According to the 2021 Merchant Risk Council Global Fraud Survey, thanks to Covid, online merchants now identify counter-fraud measures as being “very or extremely important.” In consequence, fraud management costs have increased fivefold, with 30 percent of merchants saying that they have had to “quickly” implement changes to protect their business model. These counter-fraud measures come at a cost, which increases exponentially when they must be implemented at short notice.

Many of the frauds in the UK’s furlough scheme were perpetrated by “opportunists” – ordinarily honest individuals who succumbed to temptation. They now find themselves under investigation and potentially facing prosecution.
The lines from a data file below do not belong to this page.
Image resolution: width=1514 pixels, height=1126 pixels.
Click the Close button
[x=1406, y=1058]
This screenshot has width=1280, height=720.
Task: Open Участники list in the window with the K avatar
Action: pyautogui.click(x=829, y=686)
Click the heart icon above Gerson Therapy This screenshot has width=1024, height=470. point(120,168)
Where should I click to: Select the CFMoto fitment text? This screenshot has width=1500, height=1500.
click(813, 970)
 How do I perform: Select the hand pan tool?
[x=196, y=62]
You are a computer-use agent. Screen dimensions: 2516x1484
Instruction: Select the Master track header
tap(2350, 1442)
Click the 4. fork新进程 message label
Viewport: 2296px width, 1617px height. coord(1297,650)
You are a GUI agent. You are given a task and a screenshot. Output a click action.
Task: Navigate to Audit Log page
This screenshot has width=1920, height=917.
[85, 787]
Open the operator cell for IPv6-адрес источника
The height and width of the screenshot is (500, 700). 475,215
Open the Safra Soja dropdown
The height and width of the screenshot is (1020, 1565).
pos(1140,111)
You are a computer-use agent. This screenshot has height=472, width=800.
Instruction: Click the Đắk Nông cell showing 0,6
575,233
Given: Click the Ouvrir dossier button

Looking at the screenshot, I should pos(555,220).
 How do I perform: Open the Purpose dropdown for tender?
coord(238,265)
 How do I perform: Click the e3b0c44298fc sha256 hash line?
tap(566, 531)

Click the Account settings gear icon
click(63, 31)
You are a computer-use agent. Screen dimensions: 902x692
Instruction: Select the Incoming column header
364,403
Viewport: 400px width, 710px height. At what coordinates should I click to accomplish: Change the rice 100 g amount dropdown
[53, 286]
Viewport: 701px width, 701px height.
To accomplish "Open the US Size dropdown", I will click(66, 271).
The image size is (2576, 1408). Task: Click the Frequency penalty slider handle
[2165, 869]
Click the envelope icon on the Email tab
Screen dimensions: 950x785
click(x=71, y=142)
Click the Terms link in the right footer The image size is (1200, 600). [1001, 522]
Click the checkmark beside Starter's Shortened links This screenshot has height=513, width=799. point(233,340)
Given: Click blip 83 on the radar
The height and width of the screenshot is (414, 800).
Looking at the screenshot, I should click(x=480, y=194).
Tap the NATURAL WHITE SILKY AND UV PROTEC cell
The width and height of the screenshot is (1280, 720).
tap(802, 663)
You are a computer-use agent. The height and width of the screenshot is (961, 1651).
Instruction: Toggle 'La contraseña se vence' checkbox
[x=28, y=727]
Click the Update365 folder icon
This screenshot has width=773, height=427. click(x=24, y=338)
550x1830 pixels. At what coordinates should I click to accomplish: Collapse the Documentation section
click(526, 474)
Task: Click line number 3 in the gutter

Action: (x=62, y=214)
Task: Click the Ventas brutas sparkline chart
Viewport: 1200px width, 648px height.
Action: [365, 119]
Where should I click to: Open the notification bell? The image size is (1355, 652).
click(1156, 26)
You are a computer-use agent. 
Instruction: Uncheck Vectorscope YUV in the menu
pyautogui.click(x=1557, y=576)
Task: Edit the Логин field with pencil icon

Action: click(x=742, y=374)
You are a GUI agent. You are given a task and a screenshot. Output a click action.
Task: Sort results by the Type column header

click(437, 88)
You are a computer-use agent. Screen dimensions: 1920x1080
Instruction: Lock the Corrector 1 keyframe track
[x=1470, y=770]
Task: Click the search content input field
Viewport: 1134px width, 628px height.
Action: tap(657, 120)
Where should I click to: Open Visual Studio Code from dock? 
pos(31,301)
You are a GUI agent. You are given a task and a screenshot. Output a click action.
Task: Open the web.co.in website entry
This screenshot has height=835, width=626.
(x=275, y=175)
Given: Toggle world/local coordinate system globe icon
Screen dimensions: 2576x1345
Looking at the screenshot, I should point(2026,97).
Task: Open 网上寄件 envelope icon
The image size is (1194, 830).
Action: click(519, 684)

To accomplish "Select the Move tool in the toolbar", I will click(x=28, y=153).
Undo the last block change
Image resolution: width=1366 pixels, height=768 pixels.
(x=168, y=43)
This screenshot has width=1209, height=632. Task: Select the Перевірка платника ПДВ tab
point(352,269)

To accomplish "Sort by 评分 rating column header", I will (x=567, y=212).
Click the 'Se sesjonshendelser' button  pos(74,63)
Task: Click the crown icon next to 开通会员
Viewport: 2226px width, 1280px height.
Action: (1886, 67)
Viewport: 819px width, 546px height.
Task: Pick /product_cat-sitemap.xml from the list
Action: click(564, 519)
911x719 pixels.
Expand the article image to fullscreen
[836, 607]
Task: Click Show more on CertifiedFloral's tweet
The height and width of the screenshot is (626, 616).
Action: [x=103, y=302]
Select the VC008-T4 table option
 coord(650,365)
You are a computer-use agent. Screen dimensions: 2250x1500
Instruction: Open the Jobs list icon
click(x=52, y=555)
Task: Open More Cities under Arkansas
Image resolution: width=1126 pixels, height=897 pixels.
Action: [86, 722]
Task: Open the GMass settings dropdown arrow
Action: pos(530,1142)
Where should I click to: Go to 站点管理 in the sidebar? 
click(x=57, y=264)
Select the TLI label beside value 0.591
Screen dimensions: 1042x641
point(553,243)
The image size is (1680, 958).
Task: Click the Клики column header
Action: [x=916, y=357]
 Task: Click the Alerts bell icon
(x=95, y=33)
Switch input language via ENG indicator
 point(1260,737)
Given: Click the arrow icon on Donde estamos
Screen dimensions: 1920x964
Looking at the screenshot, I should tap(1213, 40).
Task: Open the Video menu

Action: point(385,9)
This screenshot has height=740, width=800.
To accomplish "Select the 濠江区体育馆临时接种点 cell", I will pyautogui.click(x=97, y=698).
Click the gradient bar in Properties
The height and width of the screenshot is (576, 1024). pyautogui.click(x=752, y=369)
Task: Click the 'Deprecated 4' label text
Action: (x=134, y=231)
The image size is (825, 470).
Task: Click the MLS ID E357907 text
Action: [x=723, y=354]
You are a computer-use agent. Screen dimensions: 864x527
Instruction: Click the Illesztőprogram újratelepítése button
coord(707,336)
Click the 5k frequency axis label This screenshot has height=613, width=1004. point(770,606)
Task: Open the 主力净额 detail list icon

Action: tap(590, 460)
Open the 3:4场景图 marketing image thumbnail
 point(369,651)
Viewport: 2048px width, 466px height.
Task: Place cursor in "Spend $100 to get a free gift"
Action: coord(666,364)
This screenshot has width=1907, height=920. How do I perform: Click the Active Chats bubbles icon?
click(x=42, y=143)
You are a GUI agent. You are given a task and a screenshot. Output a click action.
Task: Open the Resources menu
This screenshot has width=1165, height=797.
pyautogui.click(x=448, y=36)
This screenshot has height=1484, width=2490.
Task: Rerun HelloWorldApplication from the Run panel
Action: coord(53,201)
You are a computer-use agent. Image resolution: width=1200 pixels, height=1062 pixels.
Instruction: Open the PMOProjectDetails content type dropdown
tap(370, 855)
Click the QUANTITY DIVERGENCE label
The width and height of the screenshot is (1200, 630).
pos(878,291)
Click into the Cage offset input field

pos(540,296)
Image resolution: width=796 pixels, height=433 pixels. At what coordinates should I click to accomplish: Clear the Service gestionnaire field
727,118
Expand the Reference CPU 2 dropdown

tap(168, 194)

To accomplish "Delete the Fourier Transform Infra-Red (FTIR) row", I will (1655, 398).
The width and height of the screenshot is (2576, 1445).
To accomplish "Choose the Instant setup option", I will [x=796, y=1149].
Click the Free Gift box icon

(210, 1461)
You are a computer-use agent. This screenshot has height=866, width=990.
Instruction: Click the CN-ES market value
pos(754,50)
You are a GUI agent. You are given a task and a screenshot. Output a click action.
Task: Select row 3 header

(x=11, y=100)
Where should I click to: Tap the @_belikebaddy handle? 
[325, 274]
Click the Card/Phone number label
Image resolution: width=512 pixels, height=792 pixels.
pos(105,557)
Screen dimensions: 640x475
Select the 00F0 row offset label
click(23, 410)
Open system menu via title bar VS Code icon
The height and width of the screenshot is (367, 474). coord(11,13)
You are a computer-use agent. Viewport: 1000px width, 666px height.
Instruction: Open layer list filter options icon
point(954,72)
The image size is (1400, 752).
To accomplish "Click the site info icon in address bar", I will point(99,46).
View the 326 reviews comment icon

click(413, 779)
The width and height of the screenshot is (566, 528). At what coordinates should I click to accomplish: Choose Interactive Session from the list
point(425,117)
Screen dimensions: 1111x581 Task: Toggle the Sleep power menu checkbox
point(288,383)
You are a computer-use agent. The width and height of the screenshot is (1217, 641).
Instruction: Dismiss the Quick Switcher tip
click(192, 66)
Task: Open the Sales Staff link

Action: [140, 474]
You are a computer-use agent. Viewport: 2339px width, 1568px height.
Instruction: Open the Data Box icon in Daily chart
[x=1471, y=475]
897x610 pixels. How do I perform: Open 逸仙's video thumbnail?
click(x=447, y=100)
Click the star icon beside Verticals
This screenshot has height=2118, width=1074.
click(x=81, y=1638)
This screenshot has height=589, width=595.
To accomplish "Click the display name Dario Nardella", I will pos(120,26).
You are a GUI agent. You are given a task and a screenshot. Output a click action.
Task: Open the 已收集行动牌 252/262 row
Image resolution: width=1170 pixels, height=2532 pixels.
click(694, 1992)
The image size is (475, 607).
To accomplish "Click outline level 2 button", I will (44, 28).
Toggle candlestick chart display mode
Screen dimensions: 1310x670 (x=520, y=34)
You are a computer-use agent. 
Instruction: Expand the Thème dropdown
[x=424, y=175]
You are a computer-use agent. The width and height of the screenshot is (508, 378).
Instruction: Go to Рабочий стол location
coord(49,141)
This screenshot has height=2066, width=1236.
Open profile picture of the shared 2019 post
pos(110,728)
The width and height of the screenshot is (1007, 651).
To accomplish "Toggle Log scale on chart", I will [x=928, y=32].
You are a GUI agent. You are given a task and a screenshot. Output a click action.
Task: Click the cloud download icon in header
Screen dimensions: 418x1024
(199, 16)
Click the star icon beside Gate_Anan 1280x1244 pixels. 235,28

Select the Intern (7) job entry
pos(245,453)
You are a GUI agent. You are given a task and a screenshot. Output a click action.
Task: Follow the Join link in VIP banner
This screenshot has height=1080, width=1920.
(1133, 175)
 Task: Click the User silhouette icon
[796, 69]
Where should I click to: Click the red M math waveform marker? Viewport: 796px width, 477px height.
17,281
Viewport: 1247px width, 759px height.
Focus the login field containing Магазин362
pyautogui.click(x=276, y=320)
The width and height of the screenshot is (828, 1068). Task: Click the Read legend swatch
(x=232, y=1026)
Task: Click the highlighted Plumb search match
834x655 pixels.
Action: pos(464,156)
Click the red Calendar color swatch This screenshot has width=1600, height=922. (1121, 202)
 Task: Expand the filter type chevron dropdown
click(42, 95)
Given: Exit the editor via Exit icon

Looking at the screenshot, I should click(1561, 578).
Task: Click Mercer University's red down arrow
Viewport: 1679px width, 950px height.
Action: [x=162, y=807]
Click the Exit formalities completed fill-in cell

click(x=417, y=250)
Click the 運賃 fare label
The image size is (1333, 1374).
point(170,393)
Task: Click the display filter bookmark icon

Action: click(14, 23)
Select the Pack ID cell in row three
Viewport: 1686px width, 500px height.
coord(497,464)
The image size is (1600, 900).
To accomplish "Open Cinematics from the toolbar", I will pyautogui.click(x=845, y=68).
The public may sympathize, or they may not, but during cost of living crises these crimes have diverted taxpayers’ pounds and dollars at a time of extreme need.

For example, of the £98 billion ($117 billion) that the UK invested into its Covid furlough and other schemes, and according to the UK government figures, approximately £4.5 billion ($5.4 billion ) was lost to fraud. Critics blame administrative incompetence, while government sources point out that, given the urgency of providing Covid relief, government authorities were only able to “risk assess” rather than thoroughly vet relief measures.

One must feel a degree of sympathy for governments like the UK’s: on the one hand faced with a Covid-induced meltdown of the economy, while on the other hand putting huge amounts of public funds at risk due to the urgent nature of the crisis and the expediency required. Like most global governments, it was faced with a no-win situation.

This position was mirrored in the United States, where hundreds of billions of dollars may have been stolen, leading one former U.S. Attorney speaking to NBC News to describe the situation as the “biggest fraud in a generation.” The estimated losses vary significantly because nobody knows the true figure, but they are thought to be in the region of $500 billion, with much of the losses being attributed to international fraudsters.

So, to return to the ticking time bomb of state debt and the effect this will have on global financial institutions, we can anticipate some half-hearted and underfunded attempts at recovery. But the prevailing situation will likely be chaos over the forthcoming years before countries inevitably write off their losses.